Councils have responsibilities without the powers to fulfil them.
In December last year Hackney council decided to close or merge six of its primary schools due to falling rolls, even though not all of these schools were in the places most affected by falling numbers. They just couldn’t touch the academies, even though they too were affected.
And in August this year Islington Council lost a judicial review of an academy order imposed after an ‘inadequate’ Ofsted inspection. Within the borough the school, Pooles Park, is the one most affected by falling rolls, so is logically the one that needs to close. However, because the academy order cannot be overturned it will now stay open, and another one – a local authority maintained school - will have to close. Despite every other primary school locally being judged either ‘Good,’ or ‘Outstanding.’
Whilst this judgement seems anomalous, there are plenty of instances of schools choosing to academise in order to protect themselves from closure, with Schools Week reporting in February that the Diocese of Westminster was encouraging Catholic schools to do so in order to protect themselves.
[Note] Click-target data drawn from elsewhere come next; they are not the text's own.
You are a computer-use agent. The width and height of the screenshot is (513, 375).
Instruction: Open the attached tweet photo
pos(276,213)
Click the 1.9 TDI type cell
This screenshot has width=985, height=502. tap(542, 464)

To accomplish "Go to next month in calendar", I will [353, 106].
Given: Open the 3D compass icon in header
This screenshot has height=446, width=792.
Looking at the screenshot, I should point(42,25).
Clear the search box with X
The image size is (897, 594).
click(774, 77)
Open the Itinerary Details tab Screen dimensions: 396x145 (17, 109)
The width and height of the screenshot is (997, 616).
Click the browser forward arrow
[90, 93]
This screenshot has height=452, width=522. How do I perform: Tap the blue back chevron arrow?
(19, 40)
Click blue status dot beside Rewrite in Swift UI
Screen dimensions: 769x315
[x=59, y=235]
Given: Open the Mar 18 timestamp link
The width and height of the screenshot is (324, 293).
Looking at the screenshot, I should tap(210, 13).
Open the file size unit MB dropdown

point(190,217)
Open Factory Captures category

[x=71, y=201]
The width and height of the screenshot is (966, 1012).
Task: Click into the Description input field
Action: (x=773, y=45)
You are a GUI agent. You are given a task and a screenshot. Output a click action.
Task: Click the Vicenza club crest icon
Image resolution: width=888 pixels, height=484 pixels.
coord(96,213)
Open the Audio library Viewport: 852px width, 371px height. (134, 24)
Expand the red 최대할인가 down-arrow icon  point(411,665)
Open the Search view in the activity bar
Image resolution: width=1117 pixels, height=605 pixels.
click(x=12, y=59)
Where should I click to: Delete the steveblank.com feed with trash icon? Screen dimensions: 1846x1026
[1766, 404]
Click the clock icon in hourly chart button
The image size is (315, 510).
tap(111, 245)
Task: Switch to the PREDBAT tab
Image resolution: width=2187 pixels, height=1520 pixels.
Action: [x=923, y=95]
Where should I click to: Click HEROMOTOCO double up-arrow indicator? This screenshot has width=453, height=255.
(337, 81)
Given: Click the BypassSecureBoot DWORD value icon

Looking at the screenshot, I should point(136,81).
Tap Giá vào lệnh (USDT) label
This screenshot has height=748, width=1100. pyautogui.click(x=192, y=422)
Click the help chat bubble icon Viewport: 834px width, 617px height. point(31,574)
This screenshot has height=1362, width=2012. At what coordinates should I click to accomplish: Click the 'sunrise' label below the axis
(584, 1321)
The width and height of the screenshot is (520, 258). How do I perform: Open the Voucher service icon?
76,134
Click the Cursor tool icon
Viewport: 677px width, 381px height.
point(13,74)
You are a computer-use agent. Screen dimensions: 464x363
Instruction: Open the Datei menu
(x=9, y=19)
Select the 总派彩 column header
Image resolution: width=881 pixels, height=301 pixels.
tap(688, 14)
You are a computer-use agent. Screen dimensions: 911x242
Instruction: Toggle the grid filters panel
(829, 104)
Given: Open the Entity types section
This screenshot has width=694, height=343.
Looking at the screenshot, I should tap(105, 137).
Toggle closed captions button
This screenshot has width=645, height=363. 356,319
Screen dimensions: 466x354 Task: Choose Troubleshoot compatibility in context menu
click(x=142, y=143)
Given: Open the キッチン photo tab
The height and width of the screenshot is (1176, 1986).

The upshot of all this is that local authorities have a responsibility they are severely restricted in fulfilling by regulations designed to limit their control of schools and to expand the academies sector. Schools that are not needed stay open. Schools that fulfil an essential purpose in a neighbourhood are forced to close. Or academise to prevent closure. Meaning another school has to be closed. Or choose to academise. And so on. These are regulations blatantly designed to promote a stalled political project.
The academies system is wasteful, unaccountable to local people, and ideologically driven. A first step to ending this situation would be for the government to return to local authorities the rights necessary to fulfil their place planning responsibilities and effectively manage the resources their residents need. It would also mean that Regional Commissioners could be got rid of. And schools could no longer game the system.